In the given case study, a Belgium company can argue that even once a selection of law is formed and all other components related to the situation are specified, the choice of law still must remain flexible. They might demand that regardless of whether a court or tribunal preference has preceded the law selection, this rule should apply. While no significant changes are intended in comparison to the Convention on the Rules Applicable to the Rome Convention, the phrasing of this Regulation should be as close to Article 14 of Regulation No 864 as possible (Regulation, 2008). On the other hand, a UAE company may state that in the absence of a choice of law, they should determine the regulation under the legislation designed for this specific type of contract. Where the contract cannot be classified as one of the prescribed types or its aspects fall into more than one designated form, the host country’s law should control it (Regulation, 2008). The UAE Company can also file a countersuit seeking an order requiring the Belgium Company to pay EUR 150.000 in remuneration for the unfair dismissal of their concession agreement.

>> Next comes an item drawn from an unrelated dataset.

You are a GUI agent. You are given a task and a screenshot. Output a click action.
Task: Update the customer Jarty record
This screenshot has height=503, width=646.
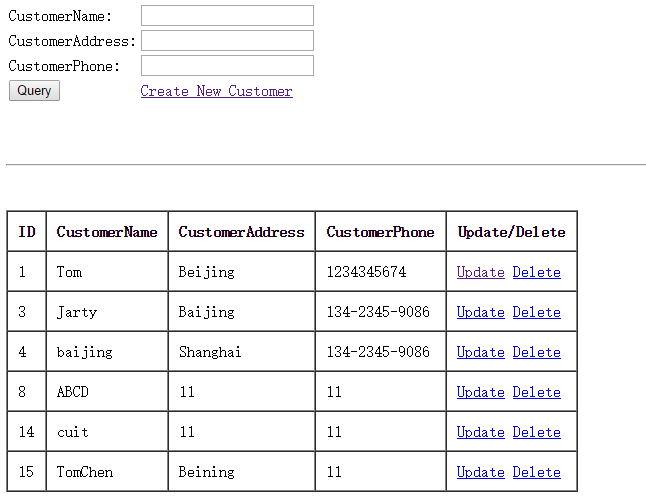click(x=480, y=312)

The position of the Brussels court could be inclined to the UAE Company’s side. The reason is that customer and personal employment contracts were merely crafted out of the general rule supplying for the regulation of party-selected law and subjected to special rules in the Rome Convention. These rules allow discussion board courts to follow the legislation of the consumer’s residential country and the law of the employee’s place of employment if those regulations are more protective than the law chosen by the parties. However, inviting courts to defend the losing party in contracts is the doctrine’s narrower and perhaps less ambitious goal.
If the UAE Court had jurisdiction over this matter, its position could be derived from its government regulatory and economic policies such as competition law and securities regulation. Whether the UAE court can apply these rules interferes with its principle: the taboo of public law. According to the traditional view, which one commentator described as “the most limiting view,” a court in one country could not pertain to the legislation of another (Buxbaum, 2008). Courts holding this perspective will thus decrease the application of many international mandatory rules solely on this basis: even though they asserted that foreign rules required application, they would be barred from doing so if it fell within the bounds of the taboo.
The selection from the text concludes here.